Selected passage
+-------+
The Political Origins of the United Nations

When the Charter of the United Nations was signed on 26th June 1945, the Second World War was still raging in the Pacific. Hiroshima and Nagasaki were yet to happen. And colonialism was very much alive and kicking. ChatGPT informs me that the following countries were still under colonial control:

Mark Mazower, in No Enchanted Palace, argues that the United Nations was no organization that miraculously grew from the ashes of the Second World War. It was ideologically birthed by powers that expected colonialism to continue thriving. While it laid out broad commitments to human rights and peace, it notably avoided direct references to minorities and stopped short of condemning colonial rule.

Mazower begins his analysis by presenting that Jan Smuts who was the Prime Minister of South Africa, a member of the British War Cabinet in both World Wars and the architect of segregation in S. Africa, was also the chief drafter of the UN Charter and the Preamble. Smuts was also closely associated with the founding of the League of Nations two decades earlier. For Mazower, with such personalities at the helm of affairs, big-power rivalry playing out in Europe, and a clamour for self-determination growing in the South, the UN was a space for these politics to also play out.

Instead I present the UN as essentially a further chapter in the history of world organization inaugurated by the League and linked through that to the question of empire and the visions of global order that emerged out of the British Empire in particular in its final decades

While I couldn’t fully agree with his analysis, the book provided me a fresh perspective on the origins of the UN.

PS: For Mazower, the rise of the voice of the former colonies was something that the founding members hadn’t anticipated. According to this NYT profile of Smuts – ‘South Africa’s Racist Founding Father Was Also a Human Rights Pioneer’:

At the very first meeting of the General Assembly, in 1946, Smuts was condemned by the leader of the Indian delegation on account of South Africa’s discriminatory treatment of its Indian minority population.

One fascinating piece was his argument on how it was India that really galvanized the organization into becoming a voice of the South, when it took on the Apartheid regime of South Africa.
+-------+
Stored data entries

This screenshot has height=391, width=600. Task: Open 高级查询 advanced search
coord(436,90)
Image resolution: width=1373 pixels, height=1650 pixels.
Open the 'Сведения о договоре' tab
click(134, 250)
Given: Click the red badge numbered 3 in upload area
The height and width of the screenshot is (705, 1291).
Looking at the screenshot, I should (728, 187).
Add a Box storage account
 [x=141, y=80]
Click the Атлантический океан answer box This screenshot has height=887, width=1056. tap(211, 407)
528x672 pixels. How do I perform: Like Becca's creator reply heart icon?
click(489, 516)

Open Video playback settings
+-------+
Using the post on the political origins of the United Nations, decide whether each statement agrees with it: (a) The Charter of the United Nations was signed while the Second World War was still going on in the Pacific. (b) According to Mazower, the UN Charter condemned colonial rule. (c) Smuts was connected with the founding of the League of Nations. Answer yes or no for each and quote the deciding words.

(a) Yes: "When the Charter of the United Nations was signed on 26th June 1945, the Second World War was still raging in the Pacific."
(b) No: "it notably avoided direct references to minorities and stopped short of condemning colonial rule."
(c) Yes: "Smuts was also closely associated with the founding of the League of Nations two decades earlier."